(Stored records)
-------
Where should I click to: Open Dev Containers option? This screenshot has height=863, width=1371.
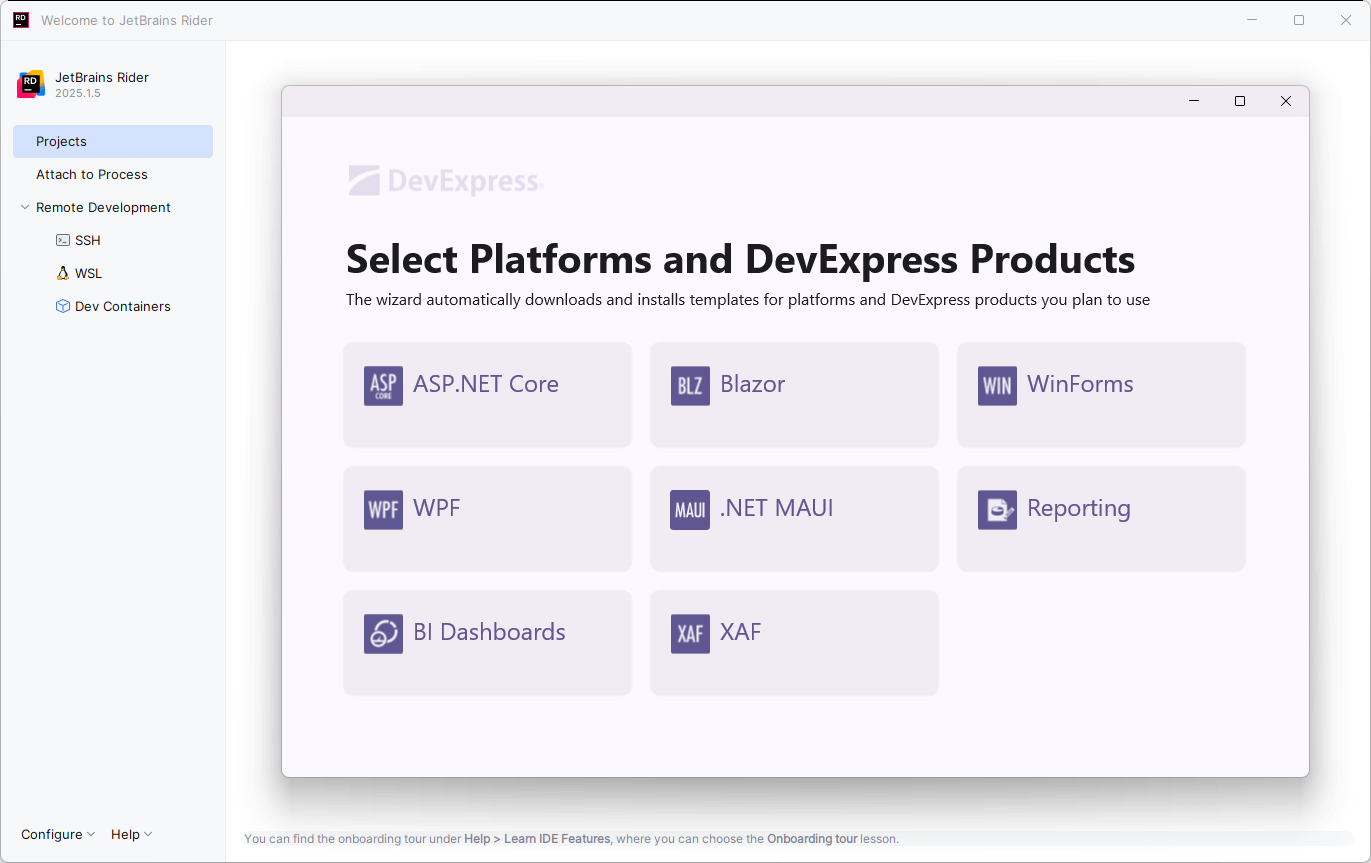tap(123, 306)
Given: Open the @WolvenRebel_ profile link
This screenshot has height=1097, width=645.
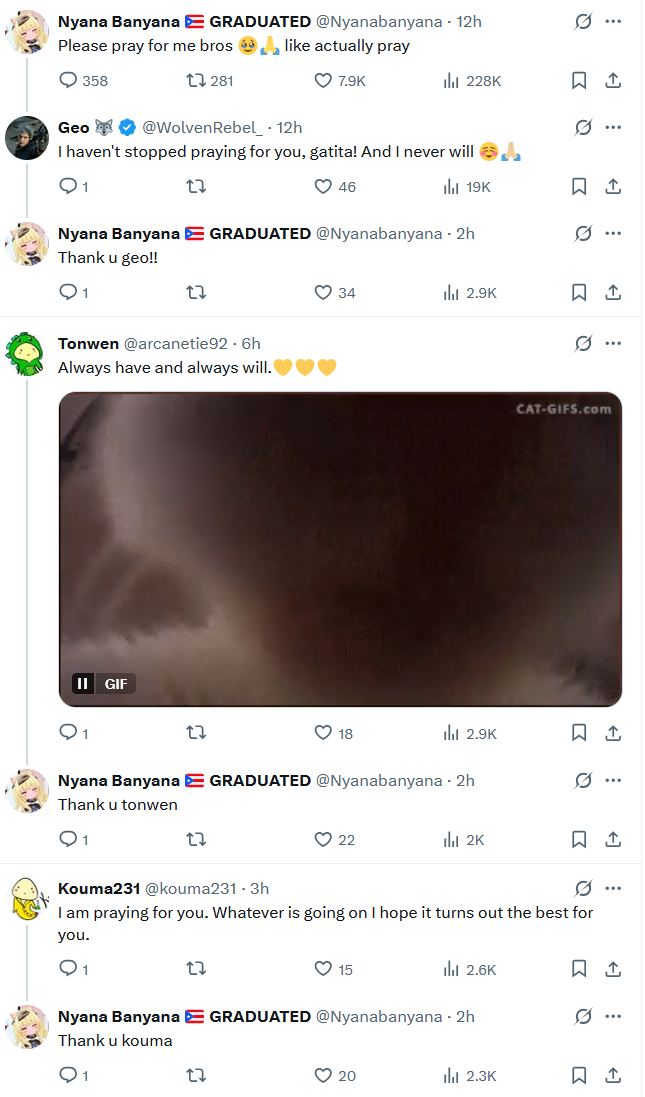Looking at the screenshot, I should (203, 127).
-------
◆ What this task involves:
When the line containing "Given: Open the @WolvenRebel_ profile link" is reached, write out that line and each one after it exactly, ending with the last line of the records; pictures are not copied.

◆ Solution to this problem:
Given: Open the @WolvenRebel_ profile link
This screenshot has height=1097, width=645.
Looking at the screenshot, I should (203, 127).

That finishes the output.